> **Saved data entries**
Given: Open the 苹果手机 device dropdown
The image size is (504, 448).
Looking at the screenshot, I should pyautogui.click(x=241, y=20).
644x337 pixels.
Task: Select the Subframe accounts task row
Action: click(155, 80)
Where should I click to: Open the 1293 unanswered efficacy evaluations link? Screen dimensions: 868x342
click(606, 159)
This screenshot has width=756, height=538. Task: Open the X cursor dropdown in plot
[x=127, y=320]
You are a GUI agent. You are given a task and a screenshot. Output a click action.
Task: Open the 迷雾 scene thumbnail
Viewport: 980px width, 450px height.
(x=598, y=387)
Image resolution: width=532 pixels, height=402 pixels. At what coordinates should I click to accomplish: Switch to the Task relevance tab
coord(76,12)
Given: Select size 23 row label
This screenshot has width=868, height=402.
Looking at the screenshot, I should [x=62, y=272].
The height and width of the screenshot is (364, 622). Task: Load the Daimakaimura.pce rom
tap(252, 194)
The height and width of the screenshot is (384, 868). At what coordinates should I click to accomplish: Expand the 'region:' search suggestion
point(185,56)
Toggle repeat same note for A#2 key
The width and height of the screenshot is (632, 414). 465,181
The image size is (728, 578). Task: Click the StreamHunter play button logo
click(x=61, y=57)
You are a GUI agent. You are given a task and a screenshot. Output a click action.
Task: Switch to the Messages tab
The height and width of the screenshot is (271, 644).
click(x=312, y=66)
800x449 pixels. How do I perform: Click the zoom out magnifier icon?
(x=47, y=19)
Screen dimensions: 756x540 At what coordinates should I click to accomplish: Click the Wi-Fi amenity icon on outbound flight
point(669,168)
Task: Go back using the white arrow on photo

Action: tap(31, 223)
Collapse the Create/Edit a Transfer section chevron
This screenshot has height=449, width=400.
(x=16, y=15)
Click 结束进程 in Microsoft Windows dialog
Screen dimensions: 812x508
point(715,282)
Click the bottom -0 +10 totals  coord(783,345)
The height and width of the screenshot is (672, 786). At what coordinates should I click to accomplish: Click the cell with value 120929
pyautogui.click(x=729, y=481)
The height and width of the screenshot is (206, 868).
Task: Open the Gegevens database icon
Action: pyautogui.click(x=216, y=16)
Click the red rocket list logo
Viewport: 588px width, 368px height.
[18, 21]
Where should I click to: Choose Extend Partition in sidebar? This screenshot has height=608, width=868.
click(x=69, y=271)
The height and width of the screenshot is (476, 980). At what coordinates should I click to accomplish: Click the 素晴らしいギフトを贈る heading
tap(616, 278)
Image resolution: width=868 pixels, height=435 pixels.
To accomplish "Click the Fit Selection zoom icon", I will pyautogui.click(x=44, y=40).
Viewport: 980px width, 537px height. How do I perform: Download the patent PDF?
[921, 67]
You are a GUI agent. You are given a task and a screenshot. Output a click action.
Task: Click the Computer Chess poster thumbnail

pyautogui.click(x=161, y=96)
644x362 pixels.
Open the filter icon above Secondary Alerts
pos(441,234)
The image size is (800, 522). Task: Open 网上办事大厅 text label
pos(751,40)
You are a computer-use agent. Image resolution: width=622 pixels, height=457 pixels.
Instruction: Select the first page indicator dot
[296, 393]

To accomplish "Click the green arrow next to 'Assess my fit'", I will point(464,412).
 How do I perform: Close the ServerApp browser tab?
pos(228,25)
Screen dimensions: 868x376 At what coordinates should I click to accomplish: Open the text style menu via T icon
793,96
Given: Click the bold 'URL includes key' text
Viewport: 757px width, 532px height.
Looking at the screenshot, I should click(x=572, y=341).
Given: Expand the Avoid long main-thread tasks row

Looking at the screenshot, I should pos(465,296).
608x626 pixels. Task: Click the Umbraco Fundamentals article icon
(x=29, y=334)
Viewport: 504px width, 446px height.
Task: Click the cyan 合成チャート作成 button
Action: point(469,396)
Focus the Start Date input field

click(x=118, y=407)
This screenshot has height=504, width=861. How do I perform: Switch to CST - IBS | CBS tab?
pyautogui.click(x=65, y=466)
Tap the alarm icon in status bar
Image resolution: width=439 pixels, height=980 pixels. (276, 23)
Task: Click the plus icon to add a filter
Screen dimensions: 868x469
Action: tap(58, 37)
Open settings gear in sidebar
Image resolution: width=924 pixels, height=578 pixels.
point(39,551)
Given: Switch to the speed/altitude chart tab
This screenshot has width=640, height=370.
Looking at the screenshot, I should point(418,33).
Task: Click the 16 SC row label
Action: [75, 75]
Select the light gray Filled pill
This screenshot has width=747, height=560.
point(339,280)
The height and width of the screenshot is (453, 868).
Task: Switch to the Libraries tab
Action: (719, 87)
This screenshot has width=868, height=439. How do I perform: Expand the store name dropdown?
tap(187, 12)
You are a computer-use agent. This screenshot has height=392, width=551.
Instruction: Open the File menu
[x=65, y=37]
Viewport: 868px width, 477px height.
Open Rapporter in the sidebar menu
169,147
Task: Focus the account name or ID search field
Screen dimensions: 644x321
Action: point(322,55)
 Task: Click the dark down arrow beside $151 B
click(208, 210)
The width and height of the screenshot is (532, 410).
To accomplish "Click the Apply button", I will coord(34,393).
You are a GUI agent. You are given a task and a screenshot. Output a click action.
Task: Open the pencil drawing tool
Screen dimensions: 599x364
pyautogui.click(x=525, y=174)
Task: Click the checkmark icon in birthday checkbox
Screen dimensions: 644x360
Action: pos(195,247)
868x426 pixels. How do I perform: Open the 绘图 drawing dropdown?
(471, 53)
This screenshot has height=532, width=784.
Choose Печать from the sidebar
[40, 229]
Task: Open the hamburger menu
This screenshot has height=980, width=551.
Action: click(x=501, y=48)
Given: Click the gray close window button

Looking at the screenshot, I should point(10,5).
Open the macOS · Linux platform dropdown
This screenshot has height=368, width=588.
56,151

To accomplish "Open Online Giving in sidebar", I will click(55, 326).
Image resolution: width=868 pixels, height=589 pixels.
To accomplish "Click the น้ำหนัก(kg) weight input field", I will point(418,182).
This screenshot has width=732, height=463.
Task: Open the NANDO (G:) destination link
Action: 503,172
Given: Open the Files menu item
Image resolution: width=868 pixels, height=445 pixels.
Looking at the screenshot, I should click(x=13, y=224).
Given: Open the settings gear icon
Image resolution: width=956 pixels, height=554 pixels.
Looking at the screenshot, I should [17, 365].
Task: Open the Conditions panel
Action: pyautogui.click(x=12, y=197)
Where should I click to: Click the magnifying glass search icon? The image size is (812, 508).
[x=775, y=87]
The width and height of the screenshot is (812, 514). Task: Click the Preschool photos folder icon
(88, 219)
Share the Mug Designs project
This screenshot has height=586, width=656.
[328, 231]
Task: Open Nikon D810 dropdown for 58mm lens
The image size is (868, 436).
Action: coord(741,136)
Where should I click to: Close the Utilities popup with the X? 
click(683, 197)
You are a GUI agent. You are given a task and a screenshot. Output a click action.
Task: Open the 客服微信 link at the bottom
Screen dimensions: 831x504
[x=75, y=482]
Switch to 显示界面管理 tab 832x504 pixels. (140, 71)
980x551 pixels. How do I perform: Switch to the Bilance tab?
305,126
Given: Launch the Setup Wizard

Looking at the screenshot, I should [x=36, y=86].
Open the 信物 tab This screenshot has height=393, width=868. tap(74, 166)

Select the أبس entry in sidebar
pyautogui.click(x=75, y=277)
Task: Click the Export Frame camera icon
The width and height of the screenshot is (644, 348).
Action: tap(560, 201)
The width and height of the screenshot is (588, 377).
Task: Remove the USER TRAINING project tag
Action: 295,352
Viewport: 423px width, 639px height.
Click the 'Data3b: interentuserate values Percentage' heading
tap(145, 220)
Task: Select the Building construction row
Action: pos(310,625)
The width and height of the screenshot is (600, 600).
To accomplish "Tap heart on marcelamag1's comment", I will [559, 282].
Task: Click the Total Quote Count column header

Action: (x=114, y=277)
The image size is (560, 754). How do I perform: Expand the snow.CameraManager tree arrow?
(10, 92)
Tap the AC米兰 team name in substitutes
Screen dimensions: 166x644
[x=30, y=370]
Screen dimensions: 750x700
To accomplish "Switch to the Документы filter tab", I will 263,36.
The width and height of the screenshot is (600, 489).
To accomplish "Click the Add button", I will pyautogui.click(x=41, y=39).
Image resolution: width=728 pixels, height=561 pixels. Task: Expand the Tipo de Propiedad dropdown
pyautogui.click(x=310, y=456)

> **EXERCISE DIRECTIONS**
Could you write out, exactly as they stand, only the lines above that begin at the line with "Given: Expand the" and stop after the line with "Given: Switch to the speed/altitude chart tab"?

> **WRITTEN ANSWER**
Given: Expand the Avoid long main-thread tasks row

Looking at the screenshot, I should pos(465,296).
608x626 pixels. Task: Click the Umbraco Fundamentals article icon
(x=29, y=334)
Viewport: 504px width, 446px height.
Task: Click the cyan 合成チャート作成 button
Action: point(469,396)
Focus the Start Date input field

click(x=118, y=407)
This screenshot has height=504, width=861. How do I perform: Switch to CST - IBS | CBS tab?
pyautogui.click(x=65, y=466)
Tap the alarm icon in status bar
Image resolution: width=439 pixels, height=980 pixels. (276, 23)
Task: Click the plus icon to add a filter
Screen dimensions: 868x469
Action: tap(58, 37)
Open settings gear in sidebar
Image resolution: width=924 pixels, height=578 pixels.
point(39,551)
Given: Switch to the speed/altitude chart tab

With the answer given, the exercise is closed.